Re: How to improve the quality of the kernel?
- From: Bartlomiej Zolnierkiewicz <bzolnier@xxxxxxxxx>
- Date: Sun, 17 Jun 2007 23:49:08 +0200
On Sunday 17 June 2007, Andrew Morton wrote:
On Sun, 17 Jun 2007 20:53:41 +0200 Bartlomiej Zolnierkiewicz <bzolnier@xxxxxxxxx> wrote:
IMO we should concentrate more on preventing regressions than on fixing them.
In the long-term preventing bugs is cheaper than fixing them afterwards.
First let me tell you all a little story...
Over two years ago I've reviewed some _cleanup_ patch and noticed three bugs
in it (in other words I potentially prevented three regressions). I also
asked for more thorough verification of the patch as I suspected that it may
have more problems. The author fixed the issues and replied that he hasn't
done the full verification yet but he doesn't suspect any problems...
Fast forward...
Year later I discover that the final version of the patch hit the mainline.

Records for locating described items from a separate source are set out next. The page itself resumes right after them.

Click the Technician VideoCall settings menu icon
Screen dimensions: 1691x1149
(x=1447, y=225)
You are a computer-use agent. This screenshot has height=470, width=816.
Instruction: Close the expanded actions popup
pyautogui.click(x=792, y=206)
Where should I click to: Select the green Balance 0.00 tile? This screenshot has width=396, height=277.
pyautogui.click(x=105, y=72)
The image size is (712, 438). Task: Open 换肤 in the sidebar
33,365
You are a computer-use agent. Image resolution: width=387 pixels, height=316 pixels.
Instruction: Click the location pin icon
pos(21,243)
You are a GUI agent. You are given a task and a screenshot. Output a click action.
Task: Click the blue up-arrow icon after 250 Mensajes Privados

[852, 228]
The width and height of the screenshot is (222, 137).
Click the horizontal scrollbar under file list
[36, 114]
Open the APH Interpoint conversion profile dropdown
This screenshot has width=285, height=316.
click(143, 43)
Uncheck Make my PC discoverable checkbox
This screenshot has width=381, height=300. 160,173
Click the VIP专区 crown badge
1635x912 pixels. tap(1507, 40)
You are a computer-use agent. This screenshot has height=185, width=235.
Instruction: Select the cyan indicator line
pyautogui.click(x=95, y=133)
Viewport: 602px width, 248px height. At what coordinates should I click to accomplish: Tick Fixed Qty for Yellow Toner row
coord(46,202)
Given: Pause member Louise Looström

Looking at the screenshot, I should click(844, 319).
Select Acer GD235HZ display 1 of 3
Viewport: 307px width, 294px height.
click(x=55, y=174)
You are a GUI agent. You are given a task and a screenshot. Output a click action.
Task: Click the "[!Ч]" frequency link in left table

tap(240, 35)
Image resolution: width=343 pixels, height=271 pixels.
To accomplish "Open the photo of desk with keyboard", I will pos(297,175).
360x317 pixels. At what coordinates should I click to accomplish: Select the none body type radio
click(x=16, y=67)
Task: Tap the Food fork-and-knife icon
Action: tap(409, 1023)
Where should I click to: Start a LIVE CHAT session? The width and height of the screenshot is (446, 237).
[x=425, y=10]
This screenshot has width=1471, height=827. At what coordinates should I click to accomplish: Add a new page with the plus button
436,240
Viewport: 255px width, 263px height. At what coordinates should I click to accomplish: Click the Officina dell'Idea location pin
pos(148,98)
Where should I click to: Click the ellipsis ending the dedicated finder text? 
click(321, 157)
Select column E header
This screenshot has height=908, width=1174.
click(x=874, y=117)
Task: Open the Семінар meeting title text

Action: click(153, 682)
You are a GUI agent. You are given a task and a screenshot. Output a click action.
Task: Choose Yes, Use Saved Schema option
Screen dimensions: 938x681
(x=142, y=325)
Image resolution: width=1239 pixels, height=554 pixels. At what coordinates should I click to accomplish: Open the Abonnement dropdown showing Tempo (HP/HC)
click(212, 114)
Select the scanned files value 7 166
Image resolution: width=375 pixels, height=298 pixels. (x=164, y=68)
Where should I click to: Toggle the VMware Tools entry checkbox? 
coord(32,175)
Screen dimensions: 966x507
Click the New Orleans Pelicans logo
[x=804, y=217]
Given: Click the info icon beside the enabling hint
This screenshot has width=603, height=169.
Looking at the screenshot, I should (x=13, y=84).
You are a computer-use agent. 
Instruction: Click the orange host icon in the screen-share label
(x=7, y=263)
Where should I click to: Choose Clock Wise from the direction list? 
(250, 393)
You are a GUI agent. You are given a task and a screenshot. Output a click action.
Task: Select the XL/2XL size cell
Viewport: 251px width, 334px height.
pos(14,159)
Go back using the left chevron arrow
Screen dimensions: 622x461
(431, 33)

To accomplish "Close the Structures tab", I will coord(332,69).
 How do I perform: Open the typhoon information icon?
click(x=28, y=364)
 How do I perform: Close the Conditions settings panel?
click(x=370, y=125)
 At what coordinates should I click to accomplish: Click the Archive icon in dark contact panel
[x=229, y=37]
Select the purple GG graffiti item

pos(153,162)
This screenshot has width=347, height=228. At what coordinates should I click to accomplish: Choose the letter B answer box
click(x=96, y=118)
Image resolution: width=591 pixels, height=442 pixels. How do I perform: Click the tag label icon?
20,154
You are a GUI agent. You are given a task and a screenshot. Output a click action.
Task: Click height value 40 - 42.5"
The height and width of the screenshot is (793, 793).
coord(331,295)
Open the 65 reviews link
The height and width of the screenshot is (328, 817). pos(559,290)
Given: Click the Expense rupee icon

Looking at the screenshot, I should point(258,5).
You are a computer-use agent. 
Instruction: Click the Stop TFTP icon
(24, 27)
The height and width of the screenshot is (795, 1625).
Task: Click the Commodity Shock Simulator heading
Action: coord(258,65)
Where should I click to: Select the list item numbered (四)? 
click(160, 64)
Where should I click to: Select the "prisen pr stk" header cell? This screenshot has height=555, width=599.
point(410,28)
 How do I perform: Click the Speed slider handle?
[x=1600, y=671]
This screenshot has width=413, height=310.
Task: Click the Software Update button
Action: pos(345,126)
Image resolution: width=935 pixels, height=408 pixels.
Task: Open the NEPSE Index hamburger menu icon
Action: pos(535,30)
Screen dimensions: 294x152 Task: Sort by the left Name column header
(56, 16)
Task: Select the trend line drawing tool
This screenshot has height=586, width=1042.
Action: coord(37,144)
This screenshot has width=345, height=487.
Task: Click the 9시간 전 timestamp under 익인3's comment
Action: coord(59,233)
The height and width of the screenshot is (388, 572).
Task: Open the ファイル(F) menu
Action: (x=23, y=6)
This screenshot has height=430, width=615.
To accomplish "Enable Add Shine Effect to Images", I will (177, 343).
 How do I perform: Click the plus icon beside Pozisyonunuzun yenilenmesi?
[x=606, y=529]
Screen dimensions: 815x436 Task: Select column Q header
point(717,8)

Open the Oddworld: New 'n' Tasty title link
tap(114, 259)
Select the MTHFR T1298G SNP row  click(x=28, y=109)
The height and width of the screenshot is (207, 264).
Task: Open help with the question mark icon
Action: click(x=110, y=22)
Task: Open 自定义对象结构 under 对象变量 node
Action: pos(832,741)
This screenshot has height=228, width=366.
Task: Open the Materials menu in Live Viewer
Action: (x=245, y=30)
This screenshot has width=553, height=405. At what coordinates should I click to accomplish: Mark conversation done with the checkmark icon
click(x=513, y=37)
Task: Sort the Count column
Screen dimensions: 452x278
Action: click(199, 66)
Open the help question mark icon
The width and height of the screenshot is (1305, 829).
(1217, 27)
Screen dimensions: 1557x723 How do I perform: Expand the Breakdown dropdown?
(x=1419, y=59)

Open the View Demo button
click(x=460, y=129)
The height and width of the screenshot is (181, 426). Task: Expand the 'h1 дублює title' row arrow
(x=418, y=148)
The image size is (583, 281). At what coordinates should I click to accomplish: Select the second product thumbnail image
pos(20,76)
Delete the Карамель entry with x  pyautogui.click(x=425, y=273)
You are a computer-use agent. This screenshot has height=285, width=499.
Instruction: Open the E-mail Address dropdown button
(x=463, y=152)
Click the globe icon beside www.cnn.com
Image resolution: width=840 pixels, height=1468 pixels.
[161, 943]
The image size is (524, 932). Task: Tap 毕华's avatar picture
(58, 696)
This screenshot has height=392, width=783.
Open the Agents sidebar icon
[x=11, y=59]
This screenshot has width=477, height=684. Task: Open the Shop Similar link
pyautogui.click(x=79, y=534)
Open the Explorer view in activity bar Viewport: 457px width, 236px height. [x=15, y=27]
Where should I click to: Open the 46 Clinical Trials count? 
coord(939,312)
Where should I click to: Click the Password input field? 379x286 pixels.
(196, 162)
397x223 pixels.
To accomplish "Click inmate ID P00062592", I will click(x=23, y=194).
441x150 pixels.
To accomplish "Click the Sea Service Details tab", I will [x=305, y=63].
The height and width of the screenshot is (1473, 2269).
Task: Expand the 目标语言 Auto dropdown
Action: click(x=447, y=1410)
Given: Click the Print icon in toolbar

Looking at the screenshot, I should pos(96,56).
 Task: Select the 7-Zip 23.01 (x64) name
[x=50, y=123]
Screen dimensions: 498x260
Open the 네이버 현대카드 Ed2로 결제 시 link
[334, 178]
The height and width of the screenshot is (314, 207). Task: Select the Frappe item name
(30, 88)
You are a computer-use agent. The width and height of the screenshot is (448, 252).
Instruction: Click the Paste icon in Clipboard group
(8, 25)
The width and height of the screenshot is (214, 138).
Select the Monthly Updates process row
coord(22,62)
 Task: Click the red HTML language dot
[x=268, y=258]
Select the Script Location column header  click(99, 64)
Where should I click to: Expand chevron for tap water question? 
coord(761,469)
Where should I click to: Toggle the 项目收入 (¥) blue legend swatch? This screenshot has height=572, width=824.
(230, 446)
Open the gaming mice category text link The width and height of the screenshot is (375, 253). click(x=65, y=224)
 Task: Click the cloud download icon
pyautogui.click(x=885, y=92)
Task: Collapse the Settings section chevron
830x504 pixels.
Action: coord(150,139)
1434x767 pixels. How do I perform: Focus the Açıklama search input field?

I don't remember ever seeing the final version in my mailbox (there are no
cc: lines in the patch description) and I saw that I'm not credited in the
patch description. However the worse part is that it seems that the full
verification has never been done. The result? Regression in the release
kernel (exactly the issue that I was worried about) which required three
patches and over a month to be fixed completely. It seems that a year
was not enough to get this ~70k _cleanup_ patch fully verified and tested
(it hit -mm soon before being merged)...
crap. Commit ID, please ;)
Will send in pm.
I don't want to reveal the "guilty" person identify in public.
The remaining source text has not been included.